PASSAGE FOR REVIEW:
Content starts
By FRANKIE EDOZIEN
Like most African immigrants, Pierre Thiam, owner and chef of Clinton Hill’s Le Grand Dakar, arrived in New York to attend college.
That was 20 years ago. And while he has since left the studies behind and made his permanent home in Clinton Hill, he has never let go of his Senegalese roots — so much so that Mr. Thiam, or Gorgui as his family calls him, has taken the skills he learned as a youth and used them to make a significant contribution to American cuisine.
His first cookbook ‘Yolele! Recipes from the heart of Senegal’ was recently nominated for the coveted Julia Child Award from the International Association of Culinary Professionals, making it to the final three out of 400 tomes.
“I didn’t even think about being a finalist, the dream was to be published,” said Mr. Thiam, 44.
Because it is the women in Africa who are in charge of cooking — and it was mothers, aunts, sisters and cousins who passed on their tricks to Mr. Thiam, and who are shown preparing the recipes in the book — Mr. Thiam said there are others who share the credit. “It’s a tribute to all the women in my family,” he said.
After working at SoHo hotspots Jean Claude, Boom and, later, the defunct Two Rooms, where he attracted notice for his infusion of African dishes into the menus, Mr. Thiam set up shop in Brooklyn. His restaurant, Yolele, in Bed-Stuy, was instrumental in making the area a new hub for African cuisine.
Content ends
[Saved entries]
Content starts
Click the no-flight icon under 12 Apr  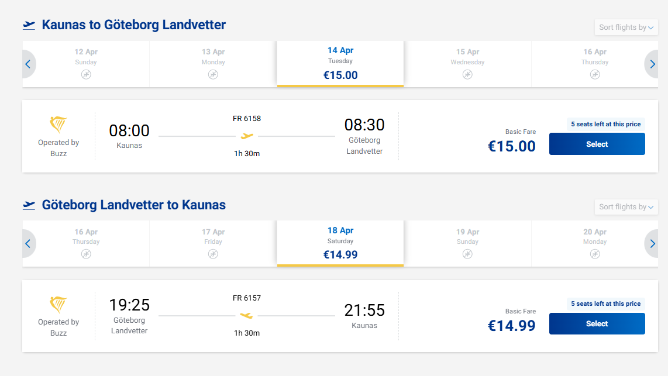click(86, 74)
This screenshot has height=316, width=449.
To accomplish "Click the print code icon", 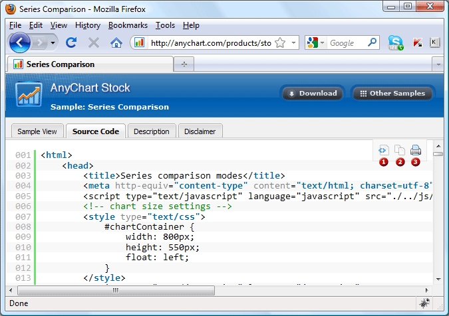I will tap(416, 150).
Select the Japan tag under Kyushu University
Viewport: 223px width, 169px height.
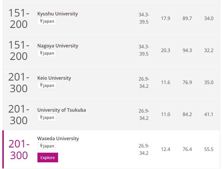47,21
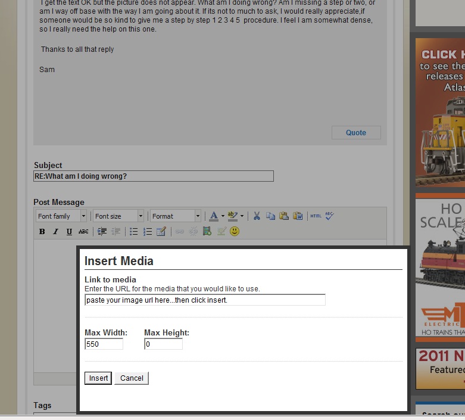Open the text color picker arrow
The width and height of the screenshot is (465, 420).
(x=223, y=216)
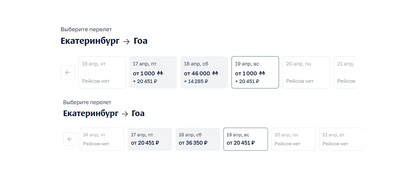
Task: Click miles symbol on the от 46 000 price
Action: point(215,73)
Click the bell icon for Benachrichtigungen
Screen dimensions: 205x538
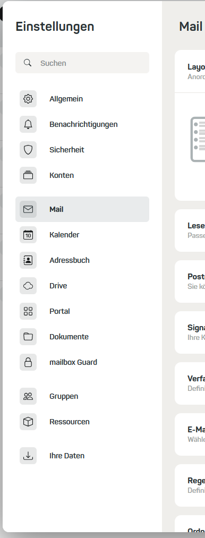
Content ends
PROBLEMS TO SOLVE:
1. In the article about Pierre Thiam, which award was his first cookbook nominated for?
2. Reproduce the article about Pierre Thiam word for word, taking everything from "After working at" down to "for African cuisine.".
3. Write the next part of the article about Pierre Thiam, picking up after its final sentence.

RESPONSES PER TASK:
1. The Julia Child Award from the International Association of Culinary Professionals.

2.
After working at SoHo hotspots Jean Claude, Boom and, later, the defunct Two Rooms, where he attracted notice for his infusion of African dishes into the menus, Mr. Thiam set up shop in Brooklyn. His restaurant, Yolele, in Bed-Stuy, was instrumental in making the area a new hub for African cuisine.

3.
Five years ago, he opened Le Grand Dakar in Clinton Hill, a stone throw from the home where he’s been raising three children for the past 14 years. Yolele has since closed. But Le Grand Dakar, with its 1,000-square-foot space and seating for 75, has evolved into a cultural hub. Mr. Thiam’s food is the draw, but on Tuesdays and Thursdays diners are treated to jazz.
Last week Bill Lee, father of Fort Greene’s own Spike Lee, jammed all night. Afrobeat maestro Jojo-Kuo is headed there later this month.
Mr. Thiam has also created a Grand Street block party, on Aug. 14, that has become legendary among Clinton Hill and Fort Greene denizens, embodying the definition of the Fulani word “yolele,” which means roughly “let the good times roll” or “let’s play.”
“The idea was to bring an African village outside,” he said of the decision to have African fashion shows, a stage with drummers and more outside Le Grand Dakar every summer.
Mr. Thiam, though, might have something to celebrate much sooner: On April 4, while Senegal is commemorating 49 years of independence from the French, he will be in Colorado where he has a chance to win the Julia Child award.
Such an award would mean a lot to him, he said: In his early days in New York, he spent his free time at the public library reading all her cookbooks. If he wins, he said, he might just “have a Senegalese dance right there.”
Meanwhile the top chef is planning to publish a series of Yolele! books. “I’m focusing on Mali, Benin, and Nigeria,” he said, “and then I’ll leave some room” for other African chefs “to do other things.”